Una ley de hierro para el Rey de España

Por
— P U B L I C I D A D —

El título es metafórico y verdadero a la vez porque fue el poeta José Hierro quien transmitió el consejo que inspira el titulo. Fue a través de un discurso de hace más de veinte años, al otorgársele el Premio Príncipe de Asturias. Tenía entonces el futuro Felipe VI doce años y se había vivido por los españoles, unos meses antes, el atentado contra la democracia protagonizado por Tejero. Hierro había sufrido cárcel durante el franquismo y toda su vida fue sobria y comprometida, por eso sintió que era obligado dar al príncipe una lección de convivencia democrática. Sus palabras fueron:

“No soy tan impertinente ni tan sabio como para permitirme dar lecciones. Quiero nada más llamar la atención sobre un acto que, tal vez, cuando sea un descendiente vuestro quien ostente el título de Príncipe de Asturias, quede desvaído en vuestra memoria. Este acto es significativo porque supone un reconocimiento de algo que no siempre los gobiernos toman en cuenta: los valores de la cultura. Las dictaduras ponen la cultura –una sola, la suya—al servicio de su política. Las democracias se ponen al servicio de la cultura, la aceptan como es. En el fondo es una tarea inteligentemente política. Porque de la misma manera que constituía una torpeza la pregunta de Stalin refiriéndose al Papa, ¿Con cuántas divisiones cuenta?, resulta poco inteligente preguntarse con cuántas divisiones cuenta un investigador, un músico, un poeta”

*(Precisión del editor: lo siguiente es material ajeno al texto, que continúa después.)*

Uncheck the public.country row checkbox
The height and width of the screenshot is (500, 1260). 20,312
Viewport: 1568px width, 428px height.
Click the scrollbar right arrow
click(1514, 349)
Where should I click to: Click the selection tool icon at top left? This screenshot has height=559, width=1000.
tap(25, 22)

“Este aire de libertad que respiramos permitirá continuar adelante en la tarea de lograr esa España que anhelamos. Si el presente se llamase “tarde del 23 de febrero” no estaríamos aquí. Hemos pasado tantos años oyendo palabras de elogios prefabricados que mucho me temo que alguien puede pensar que son igualmente mecánicas estas palabras que os van dirigidas. Vuestra Majestad no deberá preguntar cuántas divisiones puede movilizar un hombre de cultura. Sabe que un libro o un cuadro creados libremente, importan. No necesitará convertirlos en escritores o pintores de cámara, al respetarlos y admirarlos ha conquistado su respeto y admiración”

“Tal vez un día comprenderéis la importancia que para España ha tenido esta actitud de vuestro padre el Rey, que no ha permitido dar un paso más hacia la tiranía. Ha ido hacia la tolerancia, ha ido hacia la democracia, que consiste en que Santiago Carrillo pueda decir lo que antes no podía, y Blas Piñar pueda seguir diciendo lo mismo que decía”.

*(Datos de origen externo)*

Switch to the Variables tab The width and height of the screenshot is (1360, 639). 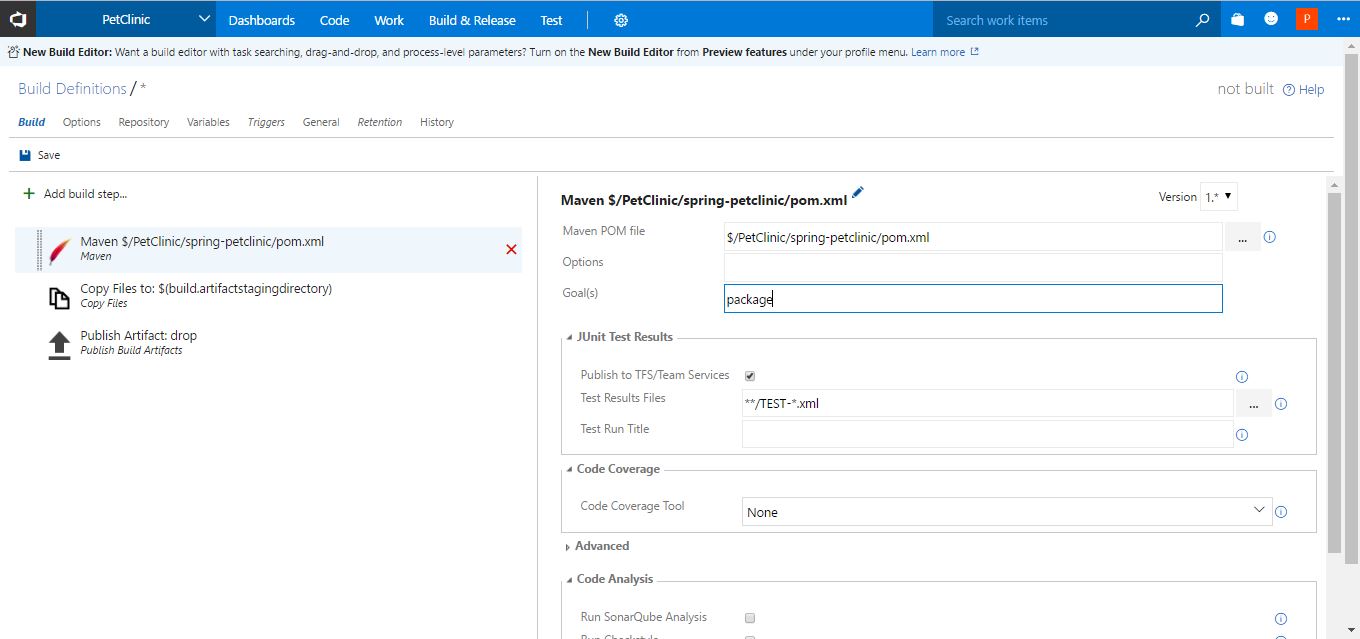click(x=208, y=122)
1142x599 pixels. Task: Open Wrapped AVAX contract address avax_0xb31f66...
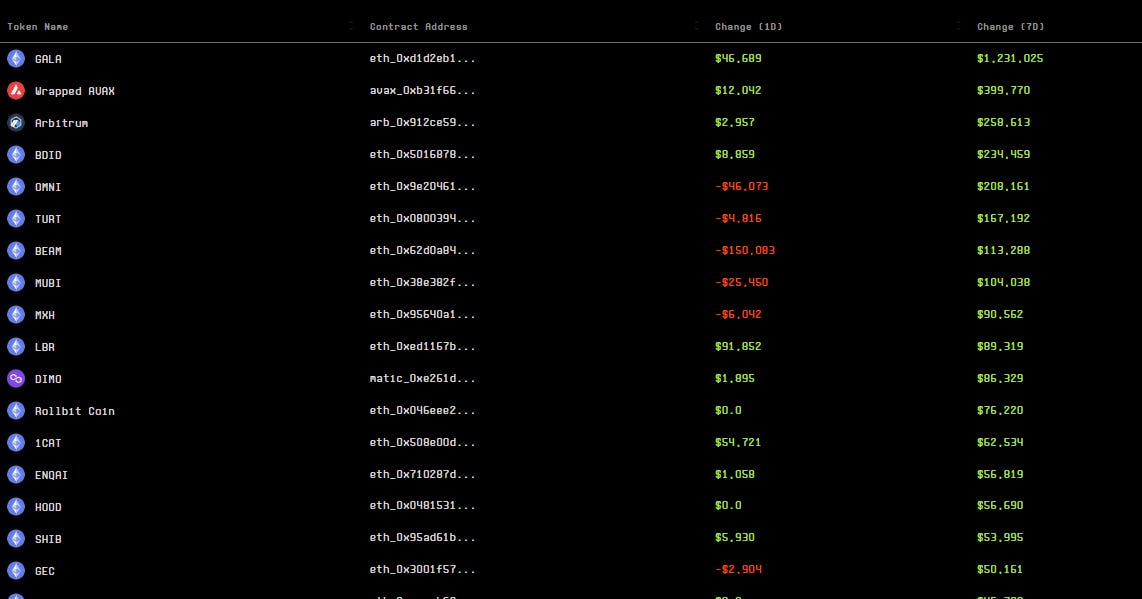pyautogui.click(x=422, y=90)
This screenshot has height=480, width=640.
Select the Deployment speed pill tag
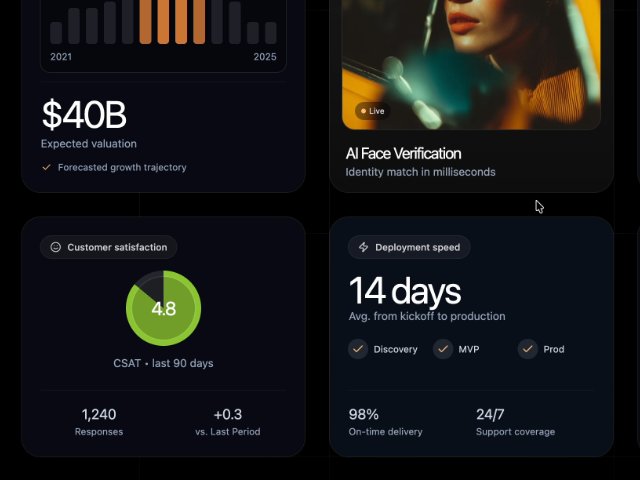pyautogui.click(x=409, y=247)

Pues bien, después de esta rememoración del consejo de José Hierro, el Príncipe Felipe está a punto de ser coronado tras la erisipela de un republicanismo que, lamentablemente, y de ahí que haya sido una tormenta en vaso de agua, tiene dos pobres modelos como antecedente: La 1ª Republica tuvo tan poca capacidad modernizadora y fue tan caótica que dejó como recuerdo la declaración de guerra de Lorca a Murcia, en un estertor desintegrador que llevó a España al desastre más absoluto. La 2ª fue aun más dramática, pues nos llevó a una Guerra Civil que ha dejado secuelas todavía vivas en la memoria.

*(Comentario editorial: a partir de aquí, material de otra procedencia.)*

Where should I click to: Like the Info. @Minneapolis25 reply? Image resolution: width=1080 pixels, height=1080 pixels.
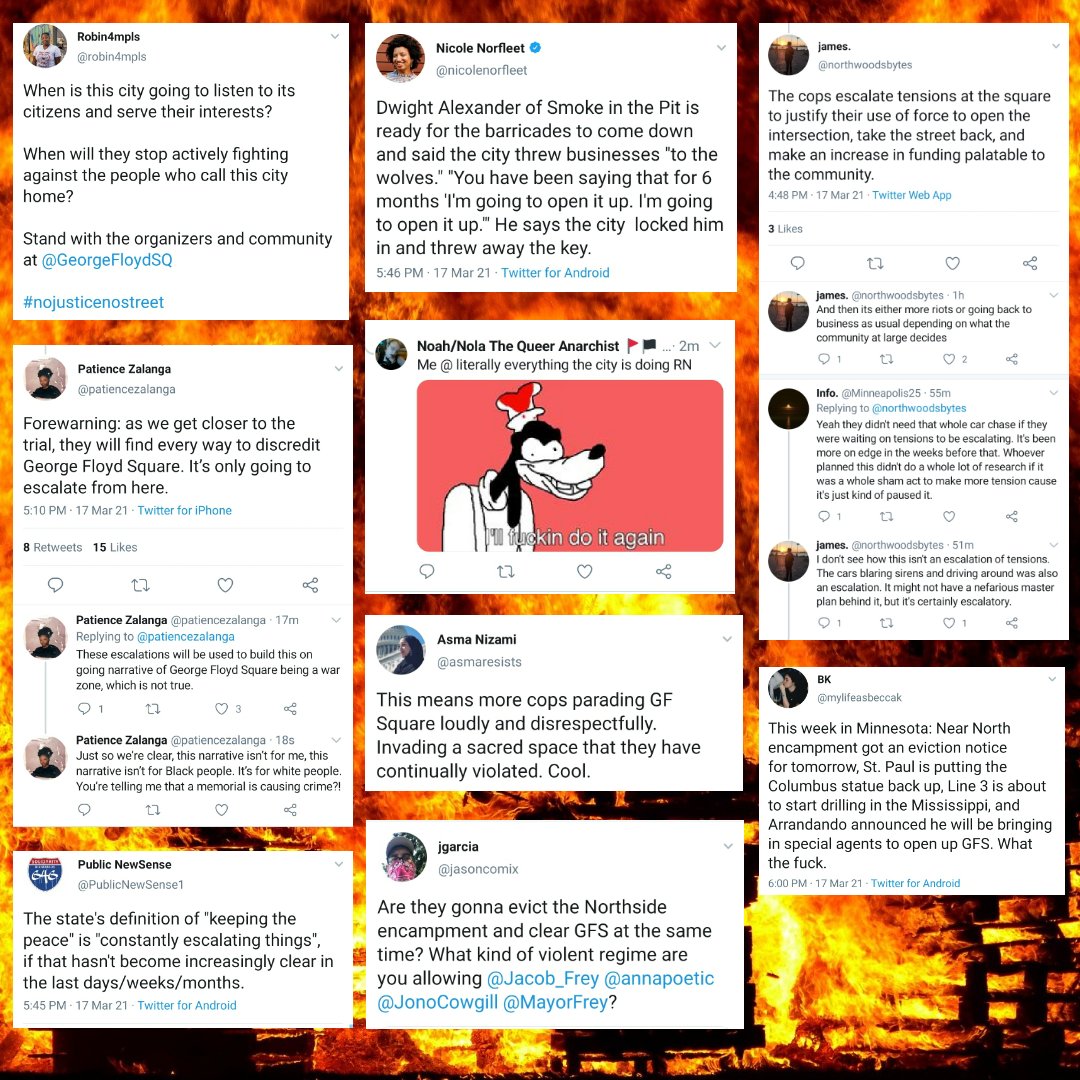pyautogui.click(x=949, y=516)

Ahora debemos esperar de Felipe VI, tras la muy oportuna abdicación de Juan Carlos I, haga suya como metáfora del discurso del gran poeta, una Ley de Hierro que se apoye en un estimulo efectivo a la cultura, a la tolerancia y a la regeneración democrática. Y en función de cómo lo resuelva, las generaciones nacidas en democracia, cuando les llegue el momento de ejercer el poder, podrán plantearse con más sentido de la oportunidad y mejor justificación histórica, que pudiera llegar a ser cierto que a la 3ª va la vencida. Entretanto actuemos, como pedía Cicerón hace veinte siglos, siendo servidores de la Ley para poder ser libres.